If you want to break this set further, you can use this sample:

As we can see, interior mutability breaks this kind of sets too, allowing the addition of the same instance multiple times in the set.

Maps

Although this article was primarily about sets, maps have the same behavior. We can think of maps as sets of keys that additionally carry a value. In fact, the Java, Kotlin and Rust standard libraries implement sets as special maps which don't carry a value.

In Java and Kotlin, we thus find HashMap, LinkedHashMap and TreeMap.

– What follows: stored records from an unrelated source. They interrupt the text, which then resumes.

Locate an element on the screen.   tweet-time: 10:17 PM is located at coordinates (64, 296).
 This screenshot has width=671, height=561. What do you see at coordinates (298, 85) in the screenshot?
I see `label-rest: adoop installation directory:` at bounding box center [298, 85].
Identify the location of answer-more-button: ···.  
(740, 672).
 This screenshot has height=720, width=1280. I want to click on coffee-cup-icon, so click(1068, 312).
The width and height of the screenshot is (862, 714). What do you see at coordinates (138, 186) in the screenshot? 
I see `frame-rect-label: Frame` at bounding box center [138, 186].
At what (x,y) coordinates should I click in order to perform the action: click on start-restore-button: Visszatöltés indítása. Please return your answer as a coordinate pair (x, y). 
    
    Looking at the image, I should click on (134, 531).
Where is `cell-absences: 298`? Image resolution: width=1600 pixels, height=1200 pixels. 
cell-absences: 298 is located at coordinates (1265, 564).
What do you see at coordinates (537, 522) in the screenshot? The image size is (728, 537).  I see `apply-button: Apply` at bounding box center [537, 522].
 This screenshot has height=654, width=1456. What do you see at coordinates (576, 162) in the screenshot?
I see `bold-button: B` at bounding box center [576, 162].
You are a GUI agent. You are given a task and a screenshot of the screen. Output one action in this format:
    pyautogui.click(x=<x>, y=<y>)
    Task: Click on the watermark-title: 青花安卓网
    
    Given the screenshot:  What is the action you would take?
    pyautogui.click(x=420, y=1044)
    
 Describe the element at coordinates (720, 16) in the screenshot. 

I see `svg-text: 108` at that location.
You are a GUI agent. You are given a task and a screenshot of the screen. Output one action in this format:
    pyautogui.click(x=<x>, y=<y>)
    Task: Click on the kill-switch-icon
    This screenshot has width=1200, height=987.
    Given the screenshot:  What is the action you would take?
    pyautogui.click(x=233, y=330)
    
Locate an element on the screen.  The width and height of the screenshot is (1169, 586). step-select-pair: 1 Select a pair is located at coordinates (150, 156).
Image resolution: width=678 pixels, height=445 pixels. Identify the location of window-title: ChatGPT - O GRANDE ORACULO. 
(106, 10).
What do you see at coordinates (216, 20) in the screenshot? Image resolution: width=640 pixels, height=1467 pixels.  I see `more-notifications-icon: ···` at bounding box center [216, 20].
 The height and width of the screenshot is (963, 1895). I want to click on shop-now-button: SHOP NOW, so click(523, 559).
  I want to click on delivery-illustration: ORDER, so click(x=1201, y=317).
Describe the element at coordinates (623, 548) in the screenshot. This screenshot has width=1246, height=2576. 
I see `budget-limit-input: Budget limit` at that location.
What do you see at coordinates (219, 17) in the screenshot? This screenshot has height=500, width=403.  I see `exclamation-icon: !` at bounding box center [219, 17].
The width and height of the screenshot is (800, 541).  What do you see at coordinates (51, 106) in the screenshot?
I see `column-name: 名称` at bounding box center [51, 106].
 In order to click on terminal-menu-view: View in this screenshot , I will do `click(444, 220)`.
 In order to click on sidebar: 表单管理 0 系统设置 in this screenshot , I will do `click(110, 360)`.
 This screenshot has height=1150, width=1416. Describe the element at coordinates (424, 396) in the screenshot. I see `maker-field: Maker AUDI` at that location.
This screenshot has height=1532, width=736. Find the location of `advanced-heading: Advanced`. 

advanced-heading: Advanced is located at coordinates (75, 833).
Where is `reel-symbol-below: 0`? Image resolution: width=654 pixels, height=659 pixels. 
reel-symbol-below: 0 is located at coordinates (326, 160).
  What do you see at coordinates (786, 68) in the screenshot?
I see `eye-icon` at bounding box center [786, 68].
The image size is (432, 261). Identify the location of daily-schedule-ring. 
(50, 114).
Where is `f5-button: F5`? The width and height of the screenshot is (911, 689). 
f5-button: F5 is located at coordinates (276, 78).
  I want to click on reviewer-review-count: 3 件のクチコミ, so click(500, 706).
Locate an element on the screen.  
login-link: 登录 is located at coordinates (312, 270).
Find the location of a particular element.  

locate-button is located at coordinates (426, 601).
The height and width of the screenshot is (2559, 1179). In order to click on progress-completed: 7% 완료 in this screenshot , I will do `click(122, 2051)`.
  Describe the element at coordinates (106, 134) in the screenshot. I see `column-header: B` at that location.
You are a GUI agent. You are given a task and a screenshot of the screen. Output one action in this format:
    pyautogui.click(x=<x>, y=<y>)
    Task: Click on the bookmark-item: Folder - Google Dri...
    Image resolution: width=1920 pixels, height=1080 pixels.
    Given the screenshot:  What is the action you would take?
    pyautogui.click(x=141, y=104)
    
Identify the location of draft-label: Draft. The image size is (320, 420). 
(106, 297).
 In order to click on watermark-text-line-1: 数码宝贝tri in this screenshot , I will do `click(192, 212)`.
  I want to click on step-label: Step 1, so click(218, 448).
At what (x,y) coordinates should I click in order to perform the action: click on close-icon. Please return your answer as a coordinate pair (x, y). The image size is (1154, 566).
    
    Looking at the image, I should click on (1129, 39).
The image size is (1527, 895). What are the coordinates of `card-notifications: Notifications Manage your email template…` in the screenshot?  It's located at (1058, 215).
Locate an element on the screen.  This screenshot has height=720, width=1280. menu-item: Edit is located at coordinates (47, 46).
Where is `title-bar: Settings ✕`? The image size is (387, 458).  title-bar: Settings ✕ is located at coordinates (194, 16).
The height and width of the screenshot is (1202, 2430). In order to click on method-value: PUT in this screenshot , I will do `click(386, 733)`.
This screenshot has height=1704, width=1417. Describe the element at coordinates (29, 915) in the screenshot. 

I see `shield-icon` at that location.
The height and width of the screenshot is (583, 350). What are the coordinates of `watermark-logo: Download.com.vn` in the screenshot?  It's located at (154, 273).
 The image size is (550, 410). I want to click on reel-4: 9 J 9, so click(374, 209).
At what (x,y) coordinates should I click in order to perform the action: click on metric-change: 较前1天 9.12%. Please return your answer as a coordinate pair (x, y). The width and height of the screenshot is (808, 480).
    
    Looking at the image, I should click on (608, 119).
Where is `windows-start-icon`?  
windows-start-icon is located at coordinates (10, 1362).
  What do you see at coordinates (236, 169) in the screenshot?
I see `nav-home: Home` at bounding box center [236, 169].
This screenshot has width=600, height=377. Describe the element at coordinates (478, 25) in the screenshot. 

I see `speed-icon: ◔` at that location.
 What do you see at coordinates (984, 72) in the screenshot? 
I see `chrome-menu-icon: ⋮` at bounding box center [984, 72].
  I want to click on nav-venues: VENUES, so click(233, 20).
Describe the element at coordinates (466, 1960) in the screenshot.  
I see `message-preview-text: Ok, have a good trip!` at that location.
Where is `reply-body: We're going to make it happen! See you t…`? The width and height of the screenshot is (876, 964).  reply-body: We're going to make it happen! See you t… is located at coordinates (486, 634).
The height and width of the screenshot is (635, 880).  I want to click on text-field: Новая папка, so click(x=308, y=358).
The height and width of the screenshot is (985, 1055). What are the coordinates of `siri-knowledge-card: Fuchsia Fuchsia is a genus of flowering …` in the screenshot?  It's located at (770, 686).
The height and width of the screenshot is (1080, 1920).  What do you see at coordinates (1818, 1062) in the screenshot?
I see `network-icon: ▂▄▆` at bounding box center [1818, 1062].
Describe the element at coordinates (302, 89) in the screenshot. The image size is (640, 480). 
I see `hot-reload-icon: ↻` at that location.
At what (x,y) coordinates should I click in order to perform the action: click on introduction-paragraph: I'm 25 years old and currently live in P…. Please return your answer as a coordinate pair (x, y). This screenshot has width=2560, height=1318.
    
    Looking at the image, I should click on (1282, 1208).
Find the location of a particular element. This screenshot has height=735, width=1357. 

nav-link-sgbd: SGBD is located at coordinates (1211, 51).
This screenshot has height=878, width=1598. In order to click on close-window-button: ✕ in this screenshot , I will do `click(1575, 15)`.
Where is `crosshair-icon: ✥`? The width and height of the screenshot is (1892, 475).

Because the exact same algorithm and implementation is used under the hood, map keys can break in the exact same ways as showcased previously in this article.

Conclusion

Avoid interior mutability! Mutability in general should be avoided because immutable data structures are easier to reason about. Mutating elements contained in collections (or other data structures not mentioned in this article) very often breaks their assumptions about the stored data.

Usually, the conclusion of these articles is nuanced with specific examples where ignoring the rule is beneficial. For once, though, I can't think of an example where breaking a set or a map is a good idea, other than for learning about them, of course.